Pull every "agent" line out of the data below.

Material to process below:

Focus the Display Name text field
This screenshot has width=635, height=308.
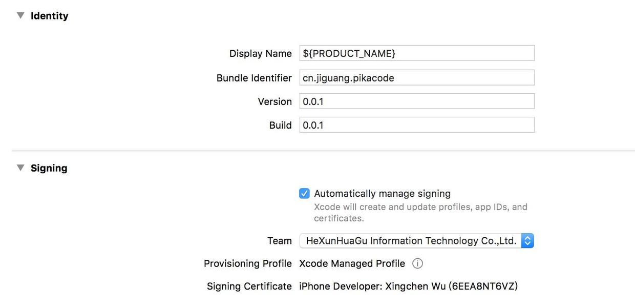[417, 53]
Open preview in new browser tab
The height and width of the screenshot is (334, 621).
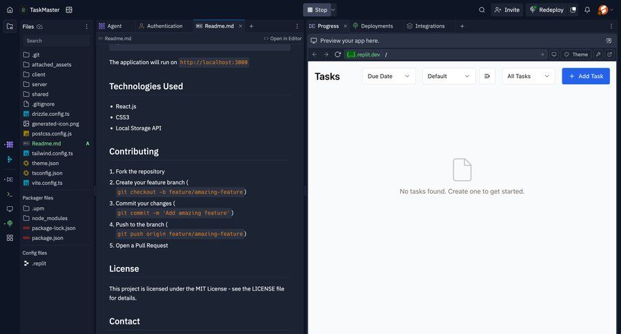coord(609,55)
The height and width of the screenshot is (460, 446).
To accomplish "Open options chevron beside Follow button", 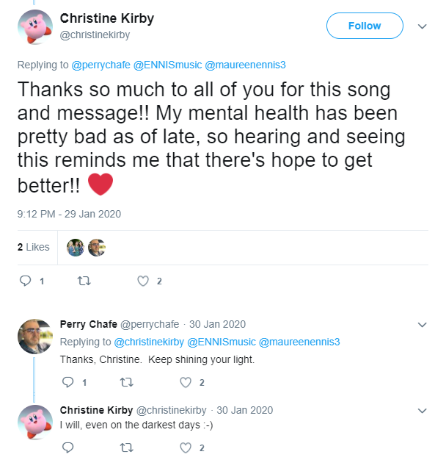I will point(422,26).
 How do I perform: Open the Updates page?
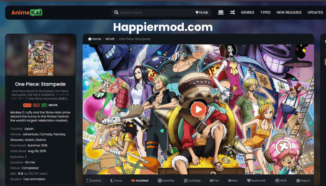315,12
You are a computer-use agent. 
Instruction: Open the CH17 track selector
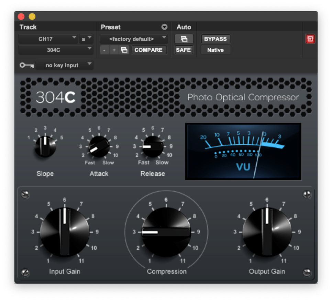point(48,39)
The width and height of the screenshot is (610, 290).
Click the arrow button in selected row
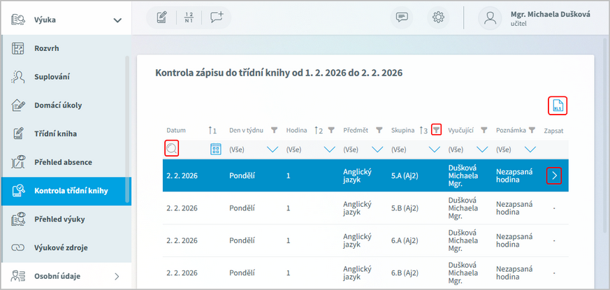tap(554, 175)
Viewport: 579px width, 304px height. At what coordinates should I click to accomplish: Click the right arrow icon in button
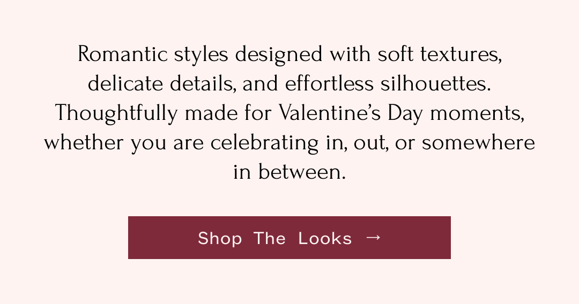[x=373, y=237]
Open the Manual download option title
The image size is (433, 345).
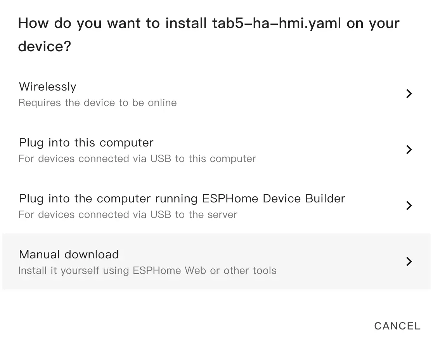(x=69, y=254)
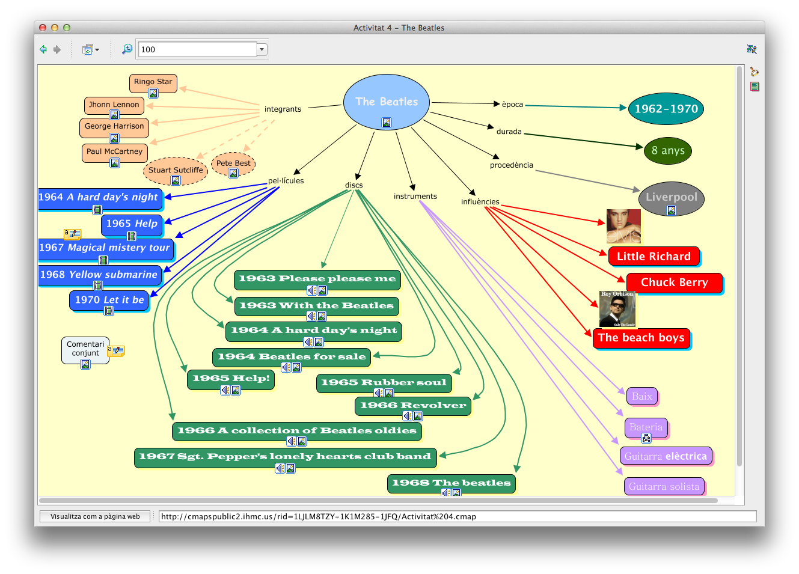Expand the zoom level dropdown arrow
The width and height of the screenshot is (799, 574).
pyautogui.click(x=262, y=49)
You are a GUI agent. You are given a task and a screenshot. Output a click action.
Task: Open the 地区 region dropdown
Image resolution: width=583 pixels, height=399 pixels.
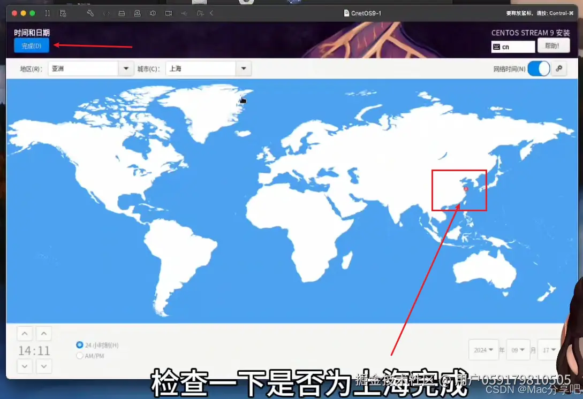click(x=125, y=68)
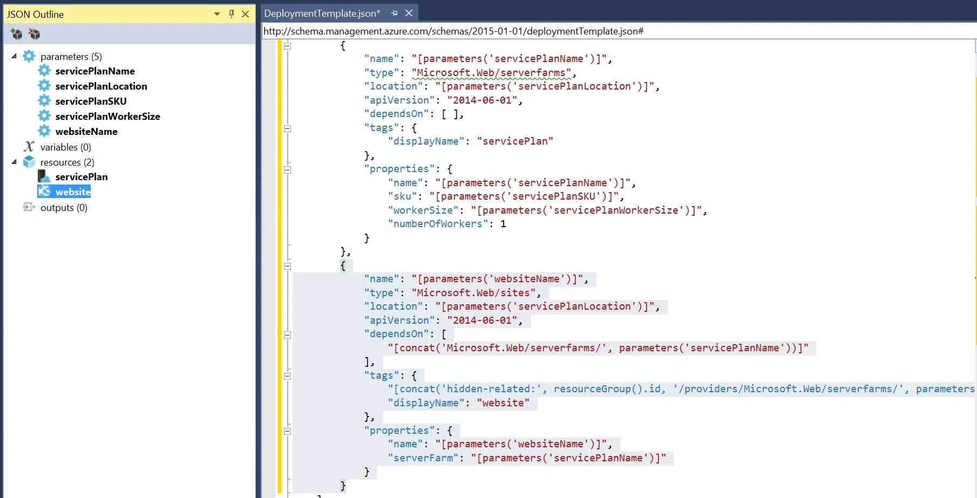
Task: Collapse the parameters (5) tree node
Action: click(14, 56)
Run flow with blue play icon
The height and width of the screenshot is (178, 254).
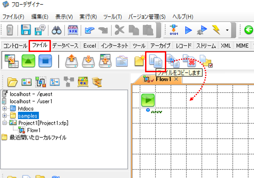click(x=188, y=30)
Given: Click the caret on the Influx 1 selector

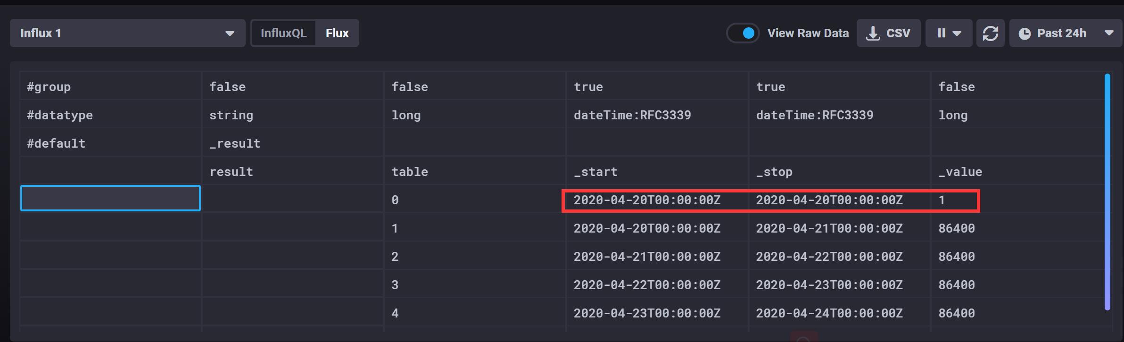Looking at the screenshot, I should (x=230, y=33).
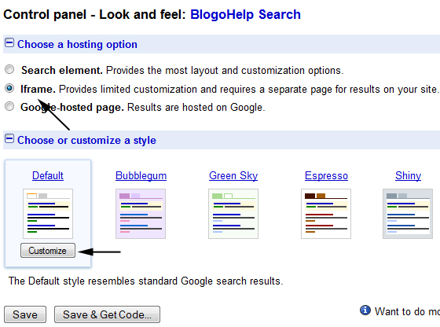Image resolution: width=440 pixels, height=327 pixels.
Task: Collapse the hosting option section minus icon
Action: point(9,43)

End of Material to process.

Response below =>
You are a computer-use agent. 
You are a GUI agent. You are given a task and a screenshot. Output a click action.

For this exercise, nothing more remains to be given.